Thursday, May 29, 2014

Today -100: May 29, 1914: Of commissions, tea, and TeleVista


The Niagara conference will, after all, name a five-man commission to govern Mexico, which the US promises to give “moral support.” This will all be valid under the Mexican constitution, they say, because the man the conference picks as president (a member of the commission with no greater powers than the other four) will first be named foreign minister by Huerta, who will then resign so that he becomes president (there is currently no veep); he’ll then name the other four to his cabinet. (Actually, the rebels point out that this maneuver would only be constitutional if you recognize the legitimacy of Huerta in the first place, which they don’t and the US supposedly doesn’t either). Whoever this guy is will be someone sympathetic to the rebels, but not an active rebel. Since the representatives of Argentina, Brazil and Chile refuse to participate in naming members of the commission, the job will be left to... wait for it... the United States and the delegates representing Huerta, who is currently busy packing his bags and, I’d imagine, drinking heavily. I have difficulty believing that everybody at the conference really deluded themselves into believing that this plan has any chance of being accepted by the Constitutionalists.

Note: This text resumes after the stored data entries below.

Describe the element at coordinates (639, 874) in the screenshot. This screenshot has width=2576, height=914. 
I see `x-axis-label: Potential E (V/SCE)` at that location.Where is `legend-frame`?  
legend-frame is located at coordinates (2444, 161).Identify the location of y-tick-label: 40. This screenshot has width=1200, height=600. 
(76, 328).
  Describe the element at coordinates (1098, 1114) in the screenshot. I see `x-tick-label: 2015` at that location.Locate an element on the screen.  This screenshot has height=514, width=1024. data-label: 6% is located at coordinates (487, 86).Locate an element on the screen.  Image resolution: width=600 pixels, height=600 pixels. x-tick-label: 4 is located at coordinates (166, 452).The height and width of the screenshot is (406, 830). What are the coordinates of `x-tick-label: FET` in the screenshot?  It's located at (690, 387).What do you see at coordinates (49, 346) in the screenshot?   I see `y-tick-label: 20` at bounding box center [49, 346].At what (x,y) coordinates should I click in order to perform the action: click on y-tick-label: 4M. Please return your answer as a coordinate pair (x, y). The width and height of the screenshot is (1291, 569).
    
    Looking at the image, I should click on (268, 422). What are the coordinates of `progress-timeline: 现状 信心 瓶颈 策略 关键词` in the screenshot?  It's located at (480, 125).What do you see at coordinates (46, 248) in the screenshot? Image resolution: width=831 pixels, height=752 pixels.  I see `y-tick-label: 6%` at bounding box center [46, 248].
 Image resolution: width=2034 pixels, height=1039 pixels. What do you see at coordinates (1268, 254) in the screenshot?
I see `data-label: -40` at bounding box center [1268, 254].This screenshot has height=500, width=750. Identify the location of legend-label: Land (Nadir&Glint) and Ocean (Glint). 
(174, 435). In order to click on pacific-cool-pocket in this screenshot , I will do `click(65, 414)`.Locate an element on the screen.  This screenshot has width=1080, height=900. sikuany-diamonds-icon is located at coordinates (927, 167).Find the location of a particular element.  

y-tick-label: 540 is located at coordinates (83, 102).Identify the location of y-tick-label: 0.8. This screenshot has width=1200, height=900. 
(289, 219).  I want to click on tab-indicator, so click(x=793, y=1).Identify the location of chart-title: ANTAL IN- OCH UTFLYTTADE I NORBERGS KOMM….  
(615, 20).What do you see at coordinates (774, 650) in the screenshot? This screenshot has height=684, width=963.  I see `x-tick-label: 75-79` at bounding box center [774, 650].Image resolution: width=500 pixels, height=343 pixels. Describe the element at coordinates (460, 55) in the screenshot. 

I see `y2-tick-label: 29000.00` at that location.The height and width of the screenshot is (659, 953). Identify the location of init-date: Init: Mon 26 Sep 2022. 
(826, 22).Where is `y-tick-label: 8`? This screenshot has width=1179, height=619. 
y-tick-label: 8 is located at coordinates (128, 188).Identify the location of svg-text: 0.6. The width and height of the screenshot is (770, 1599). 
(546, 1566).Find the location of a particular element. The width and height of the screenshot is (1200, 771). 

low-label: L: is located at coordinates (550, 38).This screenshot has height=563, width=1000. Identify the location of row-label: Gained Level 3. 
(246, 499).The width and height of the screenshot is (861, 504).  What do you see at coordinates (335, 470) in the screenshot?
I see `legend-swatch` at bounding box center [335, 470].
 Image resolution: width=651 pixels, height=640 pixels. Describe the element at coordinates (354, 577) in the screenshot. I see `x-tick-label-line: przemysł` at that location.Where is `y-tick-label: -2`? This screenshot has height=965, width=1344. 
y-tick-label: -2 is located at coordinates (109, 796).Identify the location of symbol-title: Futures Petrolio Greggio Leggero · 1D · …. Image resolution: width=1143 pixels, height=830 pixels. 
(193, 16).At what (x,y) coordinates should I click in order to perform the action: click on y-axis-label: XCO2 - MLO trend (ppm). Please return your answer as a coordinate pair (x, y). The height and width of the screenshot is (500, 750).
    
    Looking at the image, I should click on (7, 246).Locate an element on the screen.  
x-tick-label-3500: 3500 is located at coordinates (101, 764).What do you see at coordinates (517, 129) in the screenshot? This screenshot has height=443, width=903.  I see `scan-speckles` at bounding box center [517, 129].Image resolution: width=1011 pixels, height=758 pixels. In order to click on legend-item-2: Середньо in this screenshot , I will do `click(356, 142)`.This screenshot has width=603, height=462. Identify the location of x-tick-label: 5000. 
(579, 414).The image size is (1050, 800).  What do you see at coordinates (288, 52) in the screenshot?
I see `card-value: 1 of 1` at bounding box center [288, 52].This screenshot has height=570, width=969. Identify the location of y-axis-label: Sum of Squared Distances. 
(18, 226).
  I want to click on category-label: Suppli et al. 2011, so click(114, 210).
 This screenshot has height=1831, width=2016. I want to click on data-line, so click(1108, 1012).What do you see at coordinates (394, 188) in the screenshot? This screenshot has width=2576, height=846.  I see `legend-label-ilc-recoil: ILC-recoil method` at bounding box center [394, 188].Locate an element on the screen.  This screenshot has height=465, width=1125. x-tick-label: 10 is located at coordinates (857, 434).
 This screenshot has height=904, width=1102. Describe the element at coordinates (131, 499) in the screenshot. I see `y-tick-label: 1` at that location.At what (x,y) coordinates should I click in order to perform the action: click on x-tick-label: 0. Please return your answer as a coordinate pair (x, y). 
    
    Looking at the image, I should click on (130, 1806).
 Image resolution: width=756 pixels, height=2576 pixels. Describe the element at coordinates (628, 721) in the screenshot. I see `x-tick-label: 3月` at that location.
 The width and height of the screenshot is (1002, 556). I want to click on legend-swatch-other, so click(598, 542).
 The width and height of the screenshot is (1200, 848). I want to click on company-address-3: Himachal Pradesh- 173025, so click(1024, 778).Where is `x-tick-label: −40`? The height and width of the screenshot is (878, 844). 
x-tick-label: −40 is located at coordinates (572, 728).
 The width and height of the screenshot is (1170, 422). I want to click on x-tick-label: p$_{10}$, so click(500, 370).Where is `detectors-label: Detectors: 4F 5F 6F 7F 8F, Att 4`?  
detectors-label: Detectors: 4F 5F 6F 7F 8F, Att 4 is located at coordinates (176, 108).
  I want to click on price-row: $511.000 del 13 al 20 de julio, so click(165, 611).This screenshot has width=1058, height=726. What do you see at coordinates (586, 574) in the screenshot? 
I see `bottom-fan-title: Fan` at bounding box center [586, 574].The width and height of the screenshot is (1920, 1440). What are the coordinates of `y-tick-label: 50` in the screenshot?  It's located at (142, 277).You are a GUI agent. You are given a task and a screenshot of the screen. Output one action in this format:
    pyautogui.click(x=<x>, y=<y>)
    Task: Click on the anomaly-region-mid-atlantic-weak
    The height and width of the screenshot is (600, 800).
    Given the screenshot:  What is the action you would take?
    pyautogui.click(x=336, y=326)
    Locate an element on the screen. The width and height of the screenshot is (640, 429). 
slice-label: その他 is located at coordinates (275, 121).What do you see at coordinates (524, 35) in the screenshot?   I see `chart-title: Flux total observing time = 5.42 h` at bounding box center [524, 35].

Headline of the Day -100: “Huerta Takes Tea.” He also had a haircut, the story mentions. Why the tea and not the haircut was worth a headline on the front page, I do not know.

Misleading Headline of the Day -100: “Senators Would Accept Greece's Offer to Buy Mississippi and Idaho.” To be fair, that’s the sub-hed, but the NYT index page showed only that, leaving out the headline, which makes clear that we’re talking about battleships rather than states. That said, it’s hard to see the states of Mississippi or Idaho being anything but improved by being sold to the Greeks.

Two suffragettes break windows at Buckingham Palace. The Master of the Royal Household refuses to prosecute. They’re also badgering the Archbishop of Canterbury, who refused to give sanctuary to Annie Kenney. Kenney returns to Lambeth Palace and says she’ll stay (still on hunger strike, lying on the pavement) unless the archbish speaks to her. She’s arrested again.

Dr. Archibald Low, a British inventor, says he’s invented a method of “seeing by wire,” which he calls TeleVista (a letter to the Times offers “teleseme”). He’s thinking of it as a videophone but what he’s actually got is a very crude, very early television. Or you could say early internet, in that he can send pictures over a telephone wire. Low admits his invention isn’t commercially viable yet, which just shows he didn’t think about the porn possibilities. He will soon be distracted by the Great War into pursuing other lines of mad science, including wireless-guided rockets.